Differential Diagnosis

The differential diagnosis of epithelioid hemangioendothelioma includes metastatic carcinoma (or melanoma) and various sarcomas, which can assume an epithelioid appearance. In general, carcinomas and melanomas metastatic to soft tissue display much more nuclear atypia and mitotic activity than epithelioid hemangioendothelioma and are rarely angiocentric. Epithelioid angiosarcomas are composed of solid sheets of highly atypical, mitotically active, epithelioid endothelial cells. Necrosis is common, and vascular differentiation is expressed primarily by the formation of irregular sinusoidal vascular channels. Epithelioid angiosarcomas lack WWTR1-CAMTA1 fusion and CAMTA1 immunoexpression, unlike high-grade epithelioid hemangioendotheliomas.

Epithelioid sarcoma is perhaps the closest mimic of this tumor. Composed of nodules of rounded eosinophilic cells that surround cores of necrotic debris and collagen, epithelioid sarcoma develops primarily as a distal extremity lesion in young individuals. The polygonal cells usually blend and merge with the collagen in a close interplay between cell and stroma. In ambiguous cases, immunohistochemistry (IHC) may provide the most reliable clues for differentiation. With appropriate cocktails of monoclonal antibodies directed against a broad spectrum of keratins, immunostaining is positive in virtually all carcinomas and epithelioid sarcomas. About one-fourth of epithelioid hemangioendotheliomas express keratin, but usually the staining is less intense and focal compared to epithelioid sarcoma. The cells of epithelioid hemangioendothelioma express CD31 (see Fig. 21.8 ), FLI1, and ERG, markers that are generally absent in epithelioid sarcoma and most carcinomas, in our experience. It should be noted, however, that some studies have shown significant percentages of epithelioid sarcomas to FLI1 and/or ERG positive, likely reflecting antibody choice and IHC methods. CD34 expression may be seen in both epithelioid hemangioendothelioma and epithelioid sarcoma, a potential pitfall. Loss of expression of SMARCB1 (INI1), seen in more than 90% of epithelioid sarcomas, is not a feature of epithelioid hemangioendothelioma.

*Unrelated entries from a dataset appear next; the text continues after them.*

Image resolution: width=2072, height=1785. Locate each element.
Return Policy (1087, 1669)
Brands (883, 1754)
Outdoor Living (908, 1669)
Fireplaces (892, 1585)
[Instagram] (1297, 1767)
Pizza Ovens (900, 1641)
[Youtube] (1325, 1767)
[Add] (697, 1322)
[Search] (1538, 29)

Epithelioid hemangiomas should also be rigorously distinguished from epithelioid hemangioendotheliomas. Epithelioid hemangiomas are vasoformative tumors, consisting of a vaguely lobular proliferation of large, eosinophilic endothelial cells lining capillary-sized vessels. Epithelioid hemangiomas may be quite cellular and solid, but lack the distinctive myxochondroid matrix that at some level defines epithelioid hemangioendothelioma, and often contain large numbers of eosinophils, a potential clue. Intracytoplasmic vacuoles may be seen in epithelioid hemangiomas as well as epithelioid hemangioendotheliomas.

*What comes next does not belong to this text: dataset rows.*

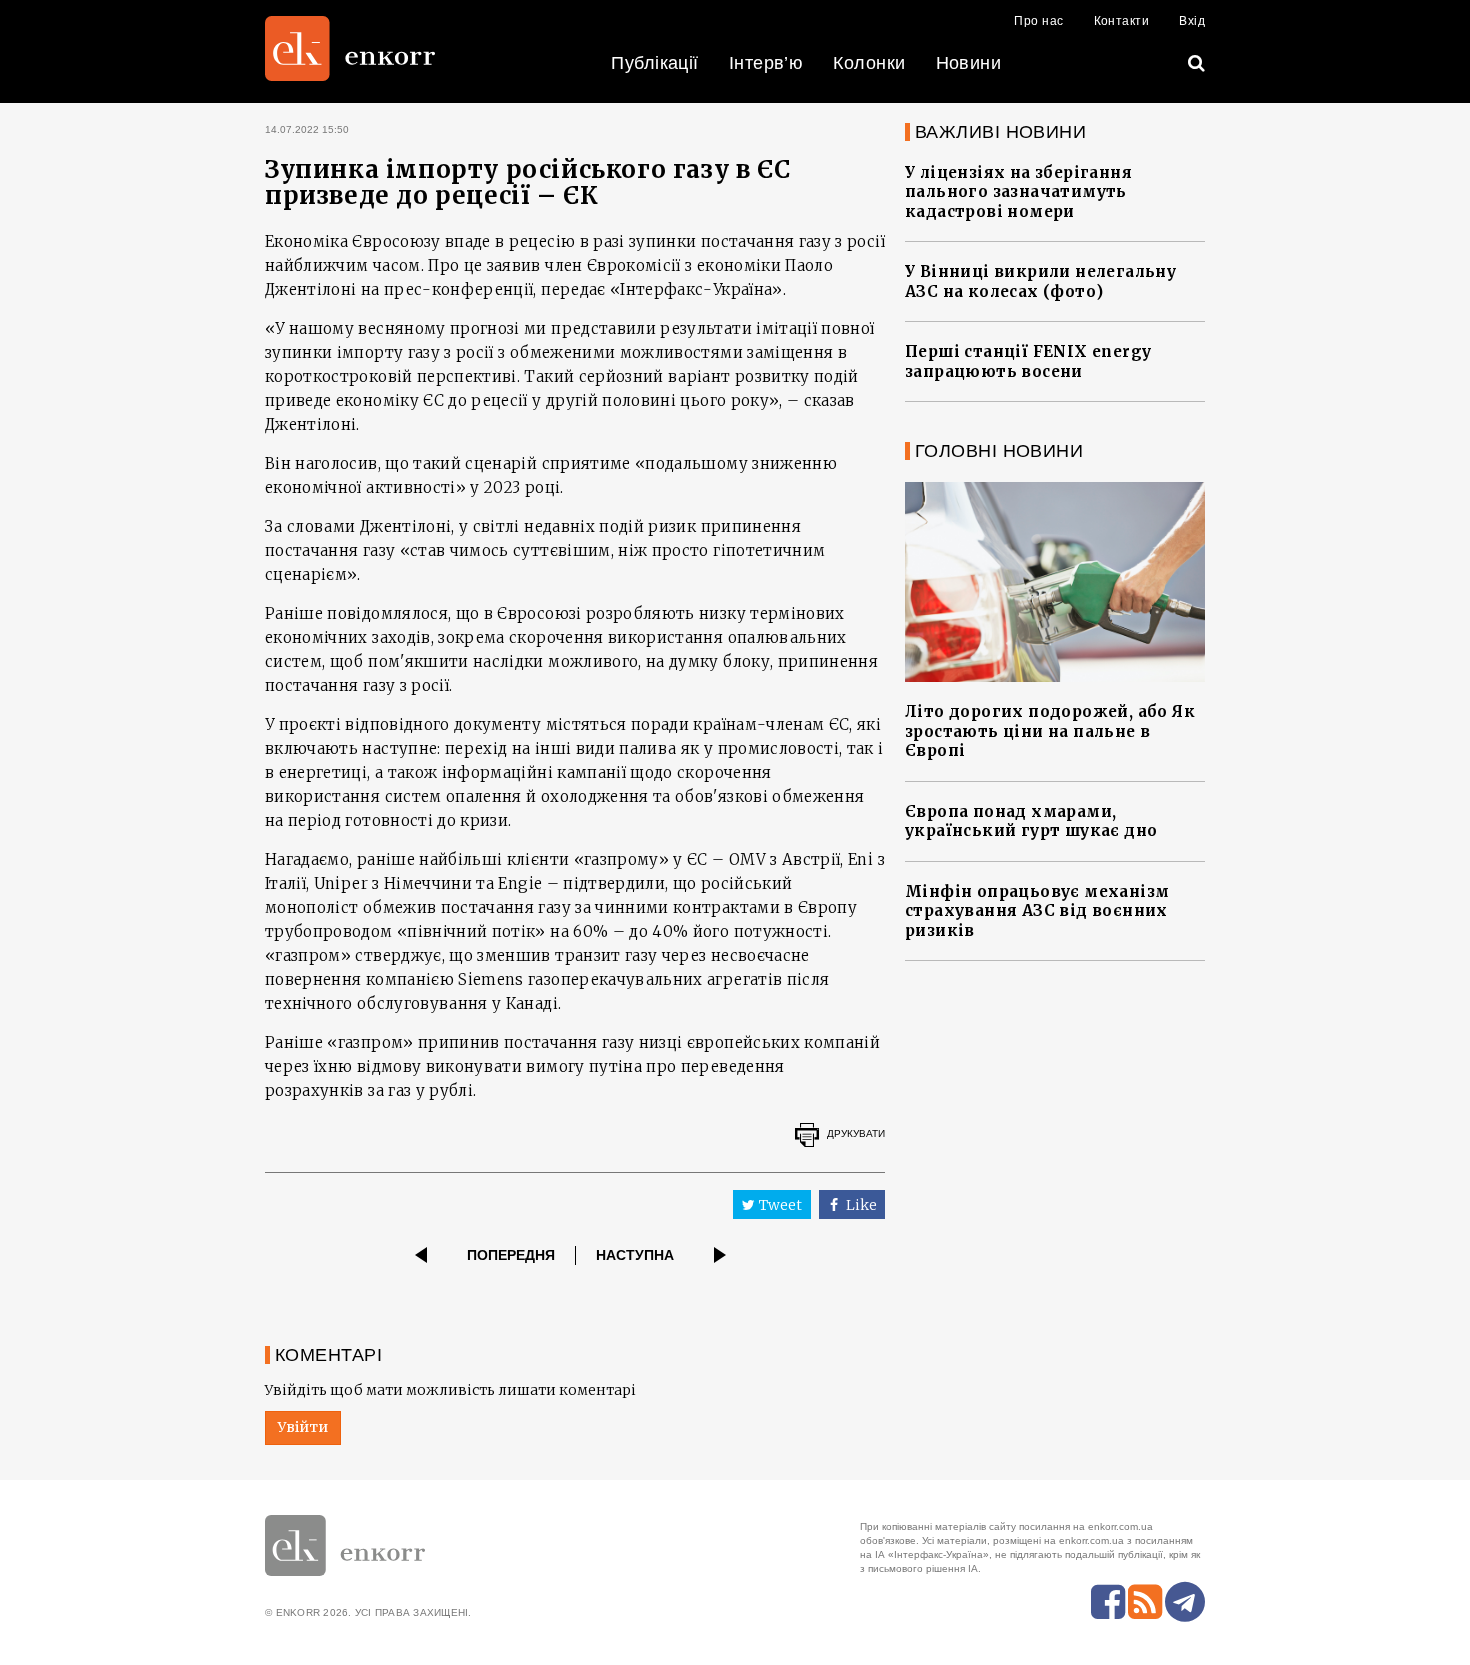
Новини (969, 63)
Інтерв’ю (766, 63)
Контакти (1122, 21)
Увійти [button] (303, 1427)
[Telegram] (1185, 1602)
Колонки (869, 63)
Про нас (1038, 21)
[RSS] (1145, 1602)
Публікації (655, 63)
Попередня (511, 1255)
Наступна (635, 1255)
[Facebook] (1108, 1602)
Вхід (1192, 21)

Epithelioid sarcoma-like (pseudomyogenic) hemangioendotheliomas lack the distinctive myxochondroid matrix of epithelioid hemangioendothelioma and consist of distinctly eosinophilic, epithelioid to somewhat myoid-appearing cells, lacking intracytoplasmic lumens. IHC for FOSB (positive in epithelioid sarcoma-like hemangioendothelioma) and CAMTA1 (positive in epithelioid hemangioendothelioma) are useful in this differential diagnosis.